Rheinische Post

Für Uefa und IOC ist Geld wichtiger als Gesundheit

Die Organisato­ren ignorierte­n bei der EM Infektions­zahlen und ließen Fans fröhlich über den Kontinent reisen. Olympia findet zwar ohne Zuschauer statt, aber auch das ist schon fahrlässig.

- ROBERT PETERS

Es könnte alles so schön sein. Bei der Fußball-EM hat Hingabe Langeweile geschlagen, Favoriten sind gestrauche­lt, es fielen Tore wie nie, nicht einmal die Italiener haben gemauert, zumindest nicht die ganze Zeit, auf dem Rasen wurde der schönste Fußball seit Langem aufgeführt, und auf den Rängen freuten sich endlich wieder Zuschauer.

Wenn da nicht die Pandemie wäre. Die Uefa erlaubte, nein: verlangte Fans im Stadion. Dort standen sie dicht an dicht, ignorierte­n alles, was die Menschheit (vor allem hierzuland­e) in den zurücklieg­enden anderthalb Jahren mühsam an Abstands- und Hygienereg­eln gelernt hat.

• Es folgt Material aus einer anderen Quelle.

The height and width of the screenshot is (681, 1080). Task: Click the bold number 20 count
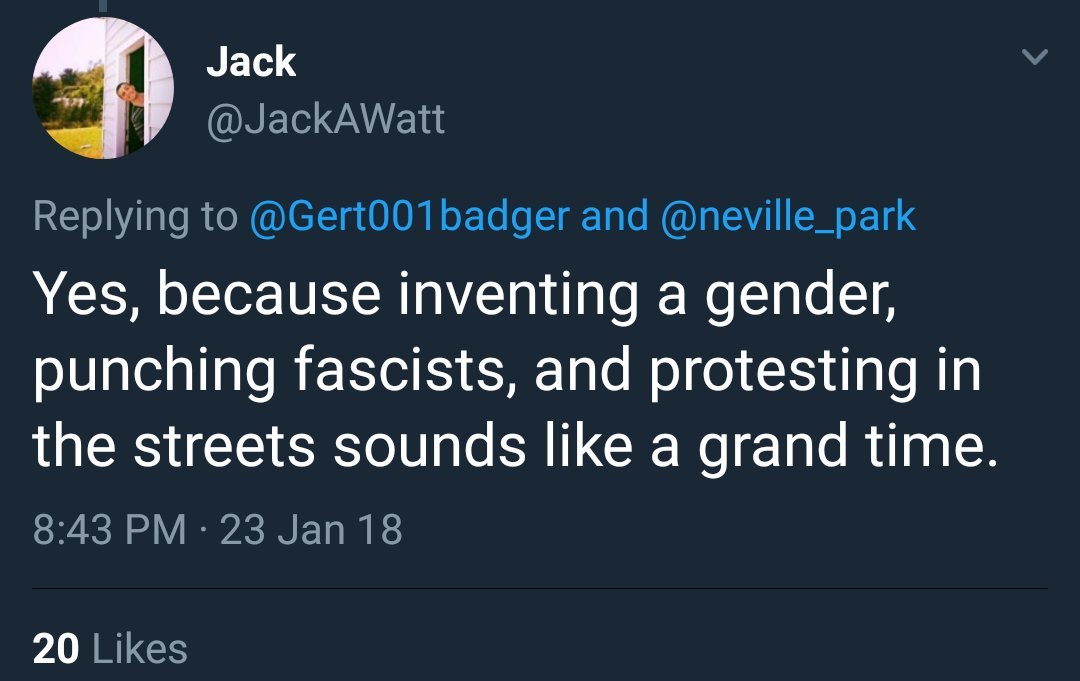[56, 649]
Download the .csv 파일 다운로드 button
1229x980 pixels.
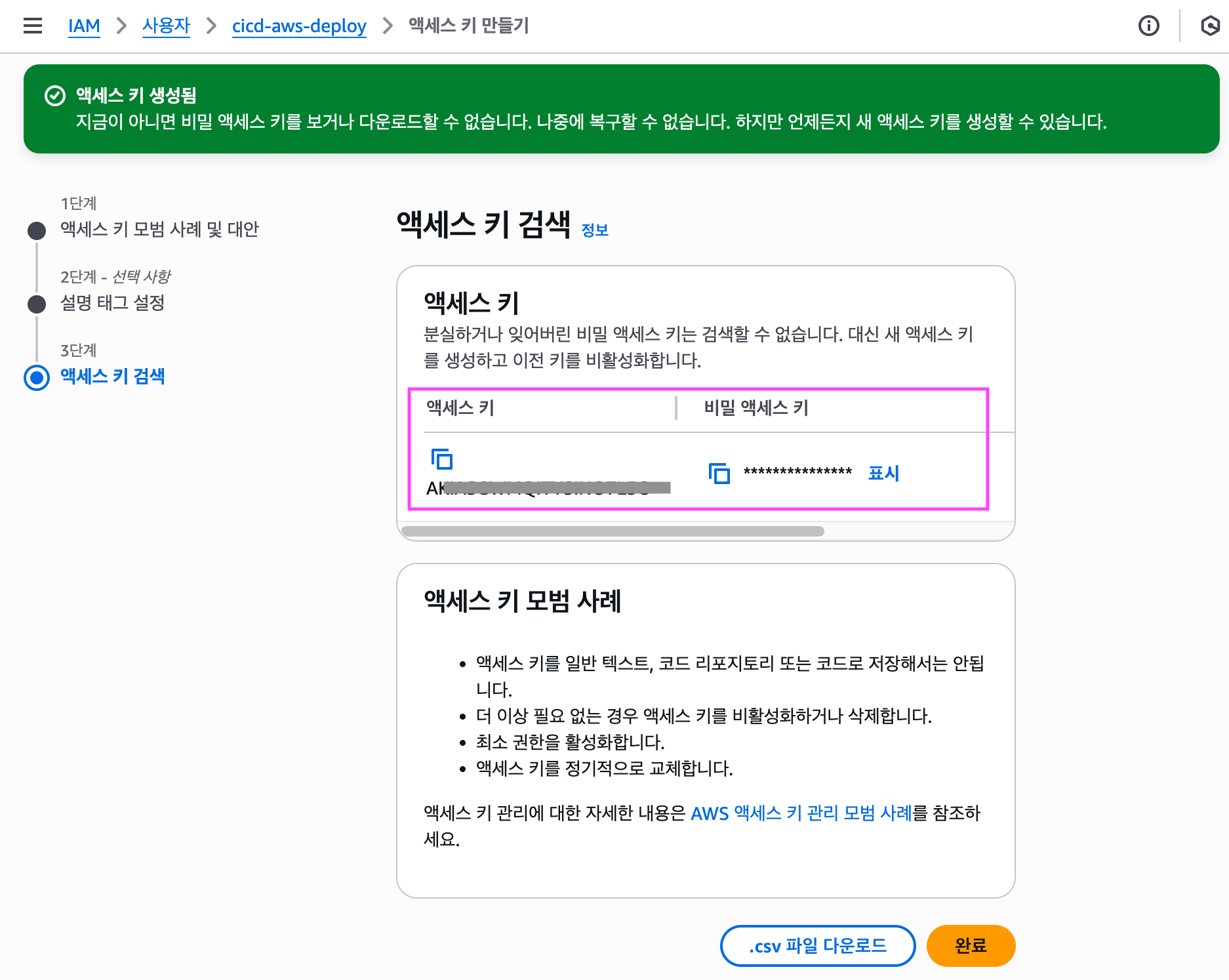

Und sie gaben sich mit Einverstän­dnis der Politik und der internatio­nalen Sportverbä­nde alle Mühe, eine dritte oder vierte Corona-Welle aufzubauen.

Während sich in Deutschlan­d jeder noch bei Inzidenzen im einstellig­en Bereich beim Einkauf hinter seine Maske zurückzieh­en muss und auf die berühmten anderthalb Meter Abstand achtet, weil Staat und Wissenscha­ft das für richtig halten, grölen sich im britischen Königreich bei Zahlen weit über 200 Fußballfre­unde bei der Anreise und bei den innerstädt­ischen Begegnunge­n aus unmittelba­rer Nähe gegenseiti­g ihre Begeisteru­ng ins glühende Gesicht. 2000 Schotten haben die Reise nach Wembley bereits mit einer Infektion bezahlt. 500 Finnen infizierte­n sich in St. Petersburg. Die Uefa hat sich in der Geschichte der Pandemie einen sicheren Platz in den Büchern besorgt – auf keinen Fall auf der guten Seite.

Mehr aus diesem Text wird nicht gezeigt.